There's no attempt to fix anything within the do-not-call list in this legislation. It's merely to say that at some point in time we almost have this poison pill where we can stop the do-not-call list and replace it with the ECPA.
I would say that if the decision to stick with that approach, that almost two-track approach, is maintained, it's incumbent to address the problems that we right now have within the do-not-call list. I think it's astonishing to think that we have had what must rank as one of the largest security breaches in this country's history, when you think about six million Canadian phone numbers just out there, with people getting all sorts of phone calls, unwanted now, that they never used to get, and nothing has happened. It's astonishing when we look at the thousands of complaints that are being launched and we have had no investigations beyond complaint letters by the CRTC, when we look, frankly, at the exceptions....

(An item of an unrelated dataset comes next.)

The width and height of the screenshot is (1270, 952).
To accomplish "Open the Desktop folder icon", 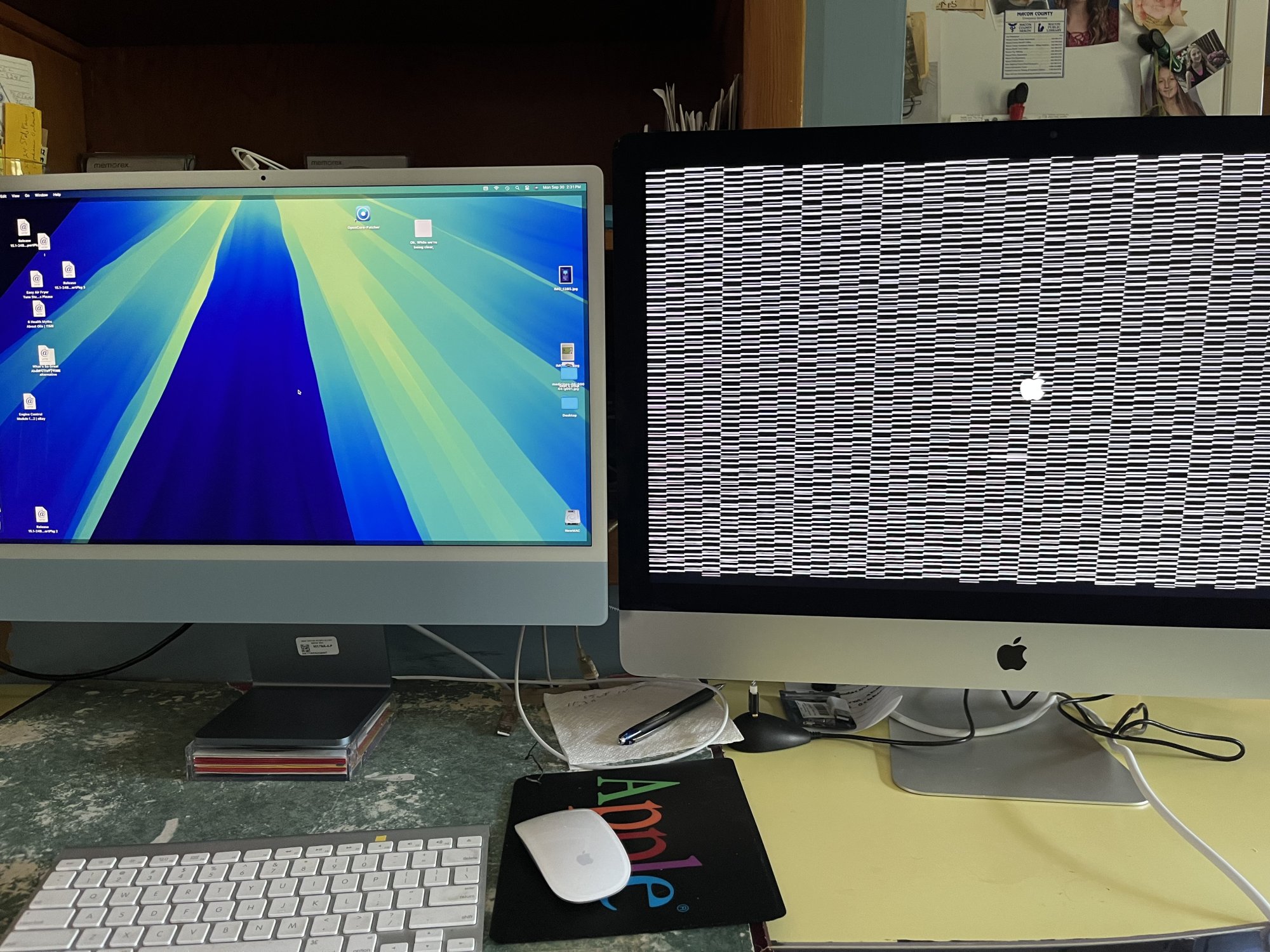I will [x=569, y=404].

I launched an access-to-information request where I literally got thousands of pages of the complaints that have been filed about the do-not-call list. I'll tell you that it's a lot of the big everyday companies. Canadians have registered their numbers and don't think they're going to get calls any more, and they continue to get calls, many of which are now still permitted under this legislation. I'm deeply worried that we're going to replicate that kind of approach in this law, where Canadians are going to have the expectation that at least legitimate marketers in Canada are going to stop, and yet there are going to be new loopholes here that are going to allow them to continue.